Bahraini anti-government protesters react to tear gas fired by riot police during clashes in Daih, Bahrain, on Thursday, Feb. 14, 2013, the second anniversary of the start of a pro-democracy uprising in the Gulf island kingdom. Protests began at daybreak in opposition areas nationwide as protesters attempted to return to the well-barricaded main site of the uprising. (AP Photo/Hasan Jamali)
Thursday, February 14, 2013 7:20 am
Clashes mark Bahrain's second uprising anniversary
By REEM KHALIFAAssociated Press
The demonstrators also included groups chanting against talks aimed at easing the Arab Spring-inspired unrest in the country, showing the deep divisions even among opposition factions over whether to negotiate or escalate the unrest.
Bahrain's Shiite majority is seeking a greater political voice in the strategic Sunni-ruled kingdom, which is home to the U.S. Navy's 5th Fleet.
More than 55 people have been killed in the two-year unrest, which began with massive marches on Feb. 14, 2011. Some activists place the death toll higher.

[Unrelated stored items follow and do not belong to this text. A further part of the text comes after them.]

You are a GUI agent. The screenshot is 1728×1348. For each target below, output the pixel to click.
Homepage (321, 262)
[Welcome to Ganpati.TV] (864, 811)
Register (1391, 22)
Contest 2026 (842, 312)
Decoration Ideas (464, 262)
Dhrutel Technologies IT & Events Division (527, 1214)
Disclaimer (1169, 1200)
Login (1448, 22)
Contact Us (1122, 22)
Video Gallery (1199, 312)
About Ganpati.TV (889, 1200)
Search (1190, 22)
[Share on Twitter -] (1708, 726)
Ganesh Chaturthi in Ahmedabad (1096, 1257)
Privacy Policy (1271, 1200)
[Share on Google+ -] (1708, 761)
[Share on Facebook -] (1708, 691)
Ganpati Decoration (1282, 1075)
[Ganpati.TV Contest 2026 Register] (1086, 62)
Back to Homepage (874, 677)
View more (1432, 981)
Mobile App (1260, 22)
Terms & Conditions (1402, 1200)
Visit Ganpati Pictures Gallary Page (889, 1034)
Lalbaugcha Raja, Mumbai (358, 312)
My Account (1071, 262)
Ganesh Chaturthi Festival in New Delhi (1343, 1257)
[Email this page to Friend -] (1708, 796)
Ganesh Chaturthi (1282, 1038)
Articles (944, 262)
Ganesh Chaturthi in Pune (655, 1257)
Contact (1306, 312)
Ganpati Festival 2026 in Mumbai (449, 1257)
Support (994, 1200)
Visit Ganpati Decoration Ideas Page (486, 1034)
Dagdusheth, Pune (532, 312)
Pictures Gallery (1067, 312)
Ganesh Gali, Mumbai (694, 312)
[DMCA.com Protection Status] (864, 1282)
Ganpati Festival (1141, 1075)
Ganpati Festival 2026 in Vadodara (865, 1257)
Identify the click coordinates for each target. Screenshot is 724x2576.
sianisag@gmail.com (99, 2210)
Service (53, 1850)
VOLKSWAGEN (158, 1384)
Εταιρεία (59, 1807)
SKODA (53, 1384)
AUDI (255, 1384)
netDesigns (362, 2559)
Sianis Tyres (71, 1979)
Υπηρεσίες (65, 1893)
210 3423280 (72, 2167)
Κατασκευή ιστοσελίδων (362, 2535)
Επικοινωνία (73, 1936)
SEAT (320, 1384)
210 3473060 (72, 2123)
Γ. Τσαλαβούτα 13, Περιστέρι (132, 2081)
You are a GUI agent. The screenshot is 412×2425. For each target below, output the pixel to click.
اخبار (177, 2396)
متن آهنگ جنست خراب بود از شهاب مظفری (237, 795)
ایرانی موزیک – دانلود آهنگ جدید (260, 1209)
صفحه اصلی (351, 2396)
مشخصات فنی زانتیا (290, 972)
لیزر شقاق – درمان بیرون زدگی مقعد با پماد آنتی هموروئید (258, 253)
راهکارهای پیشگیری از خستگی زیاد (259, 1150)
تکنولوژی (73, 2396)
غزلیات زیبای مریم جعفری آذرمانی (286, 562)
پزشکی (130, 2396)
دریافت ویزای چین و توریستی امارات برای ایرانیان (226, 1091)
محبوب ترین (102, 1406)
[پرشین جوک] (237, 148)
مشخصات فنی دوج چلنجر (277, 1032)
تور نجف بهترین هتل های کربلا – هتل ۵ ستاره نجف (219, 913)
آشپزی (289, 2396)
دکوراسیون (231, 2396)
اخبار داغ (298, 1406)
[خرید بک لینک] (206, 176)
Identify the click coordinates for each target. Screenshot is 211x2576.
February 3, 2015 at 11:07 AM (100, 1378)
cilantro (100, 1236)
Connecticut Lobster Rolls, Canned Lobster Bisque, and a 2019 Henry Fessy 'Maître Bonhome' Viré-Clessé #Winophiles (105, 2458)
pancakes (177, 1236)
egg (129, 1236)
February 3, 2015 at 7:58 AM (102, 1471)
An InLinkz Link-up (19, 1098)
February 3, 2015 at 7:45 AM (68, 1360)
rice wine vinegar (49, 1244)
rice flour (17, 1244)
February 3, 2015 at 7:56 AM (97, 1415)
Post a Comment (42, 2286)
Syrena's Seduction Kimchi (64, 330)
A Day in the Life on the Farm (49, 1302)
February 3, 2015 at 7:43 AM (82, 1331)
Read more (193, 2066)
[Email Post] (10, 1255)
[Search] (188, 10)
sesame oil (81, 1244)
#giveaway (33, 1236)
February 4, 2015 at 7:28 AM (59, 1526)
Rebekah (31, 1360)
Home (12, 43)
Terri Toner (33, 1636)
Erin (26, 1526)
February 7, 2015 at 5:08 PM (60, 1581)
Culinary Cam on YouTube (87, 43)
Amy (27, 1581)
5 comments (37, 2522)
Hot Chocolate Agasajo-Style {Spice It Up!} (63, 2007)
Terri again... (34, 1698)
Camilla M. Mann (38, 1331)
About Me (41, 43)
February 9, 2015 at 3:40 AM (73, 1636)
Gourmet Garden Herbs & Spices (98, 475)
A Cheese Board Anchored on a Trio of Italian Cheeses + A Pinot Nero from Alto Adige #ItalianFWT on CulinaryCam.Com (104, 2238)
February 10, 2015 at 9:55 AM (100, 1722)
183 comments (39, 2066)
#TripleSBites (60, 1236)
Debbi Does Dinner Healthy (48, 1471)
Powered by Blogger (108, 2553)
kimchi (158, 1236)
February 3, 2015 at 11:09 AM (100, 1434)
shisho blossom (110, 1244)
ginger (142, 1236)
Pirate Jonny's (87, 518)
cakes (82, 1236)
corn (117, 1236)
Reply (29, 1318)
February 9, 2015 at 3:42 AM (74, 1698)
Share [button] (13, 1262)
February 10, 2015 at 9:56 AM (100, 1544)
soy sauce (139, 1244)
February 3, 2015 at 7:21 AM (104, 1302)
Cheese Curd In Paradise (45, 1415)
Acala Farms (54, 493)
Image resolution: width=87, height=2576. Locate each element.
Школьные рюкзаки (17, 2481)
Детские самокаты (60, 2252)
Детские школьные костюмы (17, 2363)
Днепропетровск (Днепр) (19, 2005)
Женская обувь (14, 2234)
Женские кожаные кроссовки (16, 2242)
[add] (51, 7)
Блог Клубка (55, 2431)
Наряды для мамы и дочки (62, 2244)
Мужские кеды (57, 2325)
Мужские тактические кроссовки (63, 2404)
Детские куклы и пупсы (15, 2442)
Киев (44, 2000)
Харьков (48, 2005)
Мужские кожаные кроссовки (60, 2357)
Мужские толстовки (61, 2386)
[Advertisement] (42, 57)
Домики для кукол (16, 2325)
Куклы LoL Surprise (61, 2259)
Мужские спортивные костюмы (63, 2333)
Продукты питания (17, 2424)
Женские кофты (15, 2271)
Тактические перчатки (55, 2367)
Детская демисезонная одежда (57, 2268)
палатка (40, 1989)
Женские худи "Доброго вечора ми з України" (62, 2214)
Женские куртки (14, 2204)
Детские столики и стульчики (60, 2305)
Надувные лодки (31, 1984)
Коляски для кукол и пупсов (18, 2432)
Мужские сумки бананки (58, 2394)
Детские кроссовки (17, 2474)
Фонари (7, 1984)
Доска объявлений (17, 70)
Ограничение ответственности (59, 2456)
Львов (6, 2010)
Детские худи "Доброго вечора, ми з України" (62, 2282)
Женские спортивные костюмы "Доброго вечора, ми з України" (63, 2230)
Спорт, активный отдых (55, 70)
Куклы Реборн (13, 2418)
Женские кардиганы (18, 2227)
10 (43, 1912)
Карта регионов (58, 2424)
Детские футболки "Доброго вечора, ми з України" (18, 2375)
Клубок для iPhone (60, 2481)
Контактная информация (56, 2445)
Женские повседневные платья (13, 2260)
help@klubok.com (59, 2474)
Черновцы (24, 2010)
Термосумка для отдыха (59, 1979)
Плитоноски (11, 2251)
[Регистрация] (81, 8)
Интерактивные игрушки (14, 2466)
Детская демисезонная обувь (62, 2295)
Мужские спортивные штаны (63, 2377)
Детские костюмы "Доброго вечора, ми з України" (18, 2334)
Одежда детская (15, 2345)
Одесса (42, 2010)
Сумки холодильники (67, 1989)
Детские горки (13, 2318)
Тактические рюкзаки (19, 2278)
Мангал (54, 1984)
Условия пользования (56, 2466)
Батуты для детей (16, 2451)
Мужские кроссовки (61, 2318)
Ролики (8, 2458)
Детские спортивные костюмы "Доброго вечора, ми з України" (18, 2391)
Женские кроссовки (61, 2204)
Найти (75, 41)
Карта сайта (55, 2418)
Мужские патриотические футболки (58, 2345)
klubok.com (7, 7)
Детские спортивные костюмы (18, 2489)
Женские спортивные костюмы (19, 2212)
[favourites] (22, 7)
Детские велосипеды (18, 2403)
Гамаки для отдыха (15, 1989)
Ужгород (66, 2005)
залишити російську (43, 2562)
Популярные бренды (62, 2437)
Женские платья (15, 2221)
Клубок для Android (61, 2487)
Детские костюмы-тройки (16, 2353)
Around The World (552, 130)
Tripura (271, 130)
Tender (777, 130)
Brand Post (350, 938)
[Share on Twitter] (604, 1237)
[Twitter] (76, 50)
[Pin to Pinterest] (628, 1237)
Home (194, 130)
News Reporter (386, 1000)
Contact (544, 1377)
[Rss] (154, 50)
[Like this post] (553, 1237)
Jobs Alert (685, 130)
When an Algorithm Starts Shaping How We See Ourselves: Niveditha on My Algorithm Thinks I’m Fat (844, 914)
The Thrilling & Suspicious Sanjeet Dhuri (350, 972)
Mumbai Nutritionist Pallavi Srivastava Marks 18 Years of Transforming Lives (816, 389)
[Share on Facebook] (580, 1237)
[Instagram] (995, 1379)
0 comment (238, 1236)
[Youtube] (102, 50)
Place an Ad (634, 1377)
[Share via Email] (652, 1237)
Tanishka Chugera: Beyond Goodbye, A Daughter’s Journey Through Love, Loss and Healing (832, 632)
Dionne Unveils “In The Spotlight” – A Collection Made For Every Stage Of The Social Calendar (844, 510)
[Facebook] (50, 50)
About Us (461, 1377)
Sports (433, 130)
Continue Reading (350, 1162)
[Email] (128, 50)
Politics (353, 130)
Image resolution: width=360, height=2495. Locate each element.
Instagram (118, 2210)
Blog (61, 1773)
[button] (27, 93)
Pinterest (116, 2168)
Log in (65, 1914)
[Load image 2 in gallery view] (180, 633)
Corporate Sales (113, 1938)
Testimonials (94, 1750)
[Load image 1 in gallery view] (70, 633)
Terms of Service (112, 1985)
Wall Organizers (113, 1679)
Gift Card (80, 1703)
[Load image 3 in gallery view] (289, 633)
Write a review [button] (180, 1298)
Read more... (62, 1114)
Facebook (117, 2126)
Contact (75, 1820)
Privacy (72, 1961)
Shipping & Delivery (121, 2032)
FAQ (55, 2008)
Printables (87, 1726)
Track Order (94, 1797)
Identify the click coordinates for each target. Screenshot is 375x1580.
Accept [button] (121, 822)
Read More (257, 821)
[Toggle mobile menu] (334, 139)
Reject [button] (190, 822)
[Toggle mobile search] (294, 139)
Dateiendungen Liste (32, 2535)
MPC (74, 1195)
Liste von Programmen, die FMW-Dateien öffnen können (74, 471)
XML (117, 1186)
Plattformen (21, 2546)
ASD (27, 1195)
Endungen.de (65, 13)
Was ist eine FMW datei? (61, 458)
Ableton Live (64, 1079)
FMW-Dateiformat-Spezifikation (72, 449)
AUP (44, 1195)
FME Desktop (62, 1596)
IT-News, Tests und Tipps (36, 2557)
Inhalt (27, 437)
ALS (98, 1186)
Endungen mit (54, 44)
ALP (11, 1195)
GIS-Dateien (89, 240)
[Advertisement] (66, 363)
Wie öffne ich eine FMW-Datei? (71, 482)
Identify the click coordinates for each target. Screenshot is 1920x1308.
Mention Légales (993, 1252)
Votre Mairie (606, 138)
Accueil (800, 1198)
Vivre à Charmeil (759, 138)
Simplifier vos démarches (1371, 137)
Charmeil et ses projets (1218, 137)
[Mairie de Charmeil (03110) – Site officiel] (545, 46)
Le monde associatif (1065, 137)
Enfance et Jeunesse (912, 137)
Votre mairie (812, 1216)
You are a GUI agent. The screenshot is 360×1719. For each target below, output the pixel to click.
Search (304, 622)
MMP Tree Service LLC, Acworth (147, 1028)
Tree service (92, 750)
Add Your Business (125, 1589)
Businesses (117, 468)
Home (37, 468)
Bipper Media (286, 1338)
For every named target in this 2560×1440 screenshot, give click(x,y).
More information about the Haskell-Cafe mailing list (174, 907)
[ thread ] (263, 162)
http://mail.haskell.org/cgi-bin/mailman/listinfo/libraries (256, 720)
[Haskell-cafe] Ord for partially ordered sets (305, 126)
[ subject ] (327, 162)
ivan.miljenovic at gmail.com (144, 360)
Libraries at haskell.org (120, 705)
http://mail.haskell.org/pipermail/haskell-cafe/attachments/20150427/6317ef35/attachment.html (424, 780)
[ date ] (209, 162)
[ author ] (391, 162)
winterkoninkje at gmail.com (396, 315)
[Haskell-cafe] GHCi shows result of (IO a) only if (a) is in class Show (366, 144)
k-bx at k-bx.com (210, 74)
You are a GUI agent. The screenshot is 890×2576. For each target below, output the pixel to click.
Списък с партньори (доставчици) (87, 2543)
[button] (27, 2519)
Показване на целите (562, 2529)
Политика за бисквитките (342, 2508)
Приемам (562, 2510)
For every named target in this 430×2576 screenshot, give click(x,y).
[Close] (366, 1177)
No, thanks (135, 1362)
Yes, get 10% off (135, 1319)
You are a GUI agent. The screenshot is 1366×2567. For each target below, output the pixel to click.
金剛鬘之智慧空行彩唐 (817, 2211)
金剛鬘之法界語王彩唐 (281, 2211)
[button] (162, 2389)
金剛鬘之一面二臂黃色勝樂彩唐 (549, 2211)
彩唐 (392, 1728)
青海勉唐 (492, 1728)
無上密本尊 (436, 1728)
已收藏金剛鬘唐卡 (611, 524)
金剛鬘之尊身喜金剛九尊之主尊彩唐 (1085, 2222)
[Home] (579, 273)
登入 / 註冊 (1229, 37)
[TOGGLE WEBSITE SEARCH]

The latest death was a 16-year-old boy killed by police bird shot fire early Thursday in the mainly Shiite village of Dih, west of the capital, Manama, said Yousef al-Muhafedha, a rights activist. The main Shiite opposition group Al Wefaq also announced the death.
A government statement said authorities had opened an investigation into the teen's death, but there was no immediate cause of death given.
Street battles broke out before dawn in some Shiite neighborhoods, but opposition groups also have called for a nationwide strike to mark the anniversary.
Al Wefaq and other main Shiite factions opened talks with government officials and Sunni envoys last week, but some hard-line Shiite groups oppose dialogue amid fears it will not weaken the monarchy's hold on power.
Opposition groups have demanded that the ruling dynasty relinquish much of its sweeping authority over the country's affairs, including picking all key government and military posts.
Sunni leaders have made some concessions, including handing more oversight power to the elected parliament. But many Shiite protesters say that falls short of their goals for deep reforms in how Bahrain is governed.
The U.S. has supported dialogue and has stood by Bahrain's leaders so as not to jeopardize critical military ties and its relations with other Gulf Arab nations, including neighboring Saudi Arabia. But Washington has increasingly criticized tough measures by Bahraini authorities, including stripping 31 Shiites of citizenship and keeping other opposition leaders behind bars.